Actually most of the cases that believe that the role of women in Islam is already decreased are false. Most of the events that occurred in Arab countries are the cause of the process of cultural assimilation with religion. Never once Islam -as many sect leader of Islam told- teaches the values of discrimination against women but rather the development of culture and customs that cause a form of discrimination. If we see the more specific issues, the fact will be the object that speaks the truth. Let us take a hot issue that has close links with gender equality. The issue is employment. We often hear that many Islamic countries have a low level of female employment, actually the facts speak otherwise. In Pakistan for example, 16% of Pakistani women are listed as human resources active in the field of economics. What about Indonesia, which is recognized as the largest Muslim country in the world? Turns out 52% of Indonesian women are also experiencing the same thing where they took part in the economic sector within the country both private and state ownership.
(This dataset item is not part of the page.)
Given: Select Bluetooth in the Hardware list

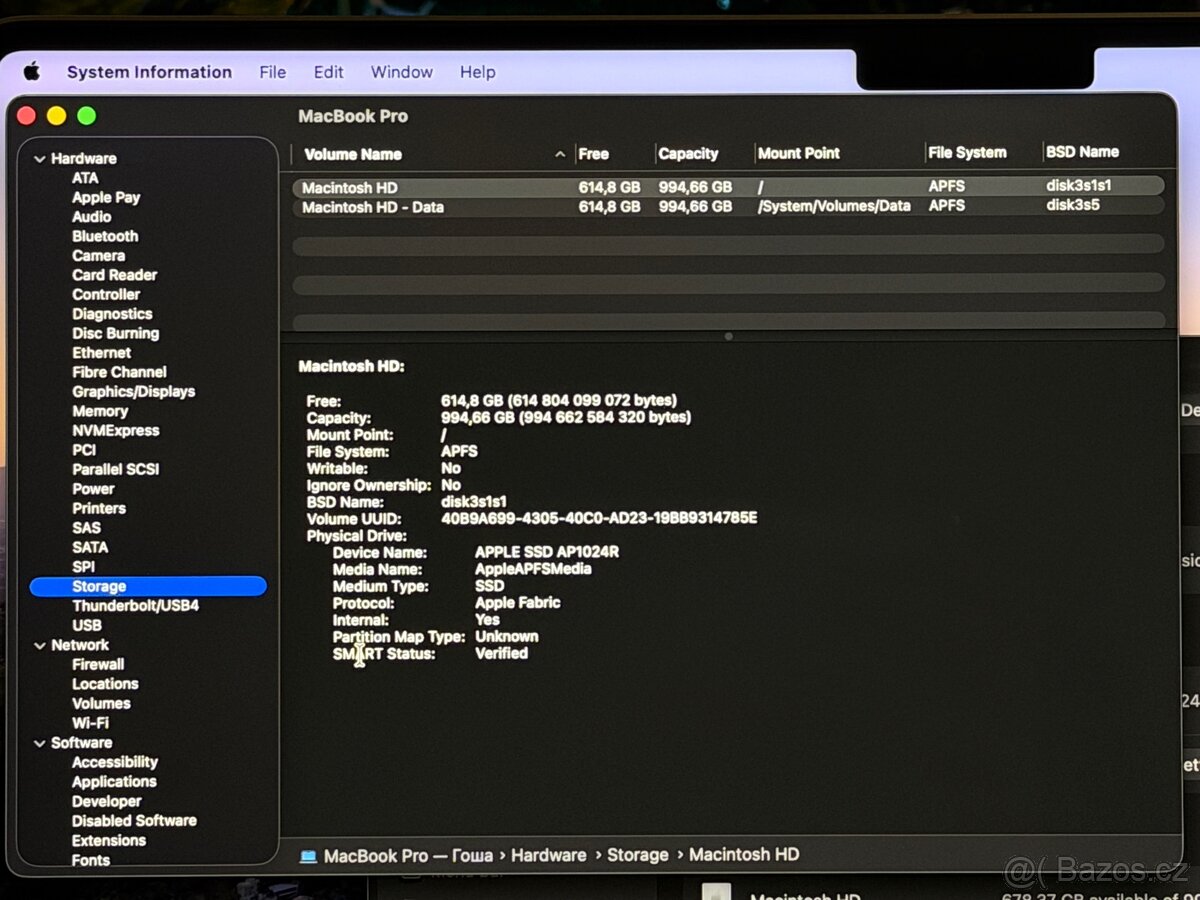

What happened with the process of cultural assimilation with religion? Then we will return again to the evidence. The truth of this assimilation process occurs in Egypt and Morocco. In Egypt, the role of women in the private sector is very limited. This occurs because public confidence in Egypt who believed that the family should be a priority for a woman, so it is easy for us to find the number of male workers in the country rather than women. Another case with Morocco, as a growing number of women employed in a strategic position in Morocco, the law will act and consider of them as the minor. This happens because the people in Morocco believe that women are not able to protect themselves in the sense of morality and because men are considered more resistant to the influences that can change their ideology.
So, from the above facts, we must rethink again about our understanding of the condition of women in Islamic countries. The most important thing to note is that in every civilization, there must be customs and cultures that affect public life in the civilization itself. This process also affects the social strata in society especially on women, and particularly in Islamic countries. Therefore, gender equality can also be implemented in Muslim countries but to change the cultural thinking of the social ideology is not as easy as turning the palm of the hand. Basically, those cultural customs is definitely rooted in the life of the community, so that the need for socialization and more intelligent cooperation between government, society and the role of human rights organizations is very important for an understanding of gender equality ascertain it will not violate the values of rights possessed by every human being.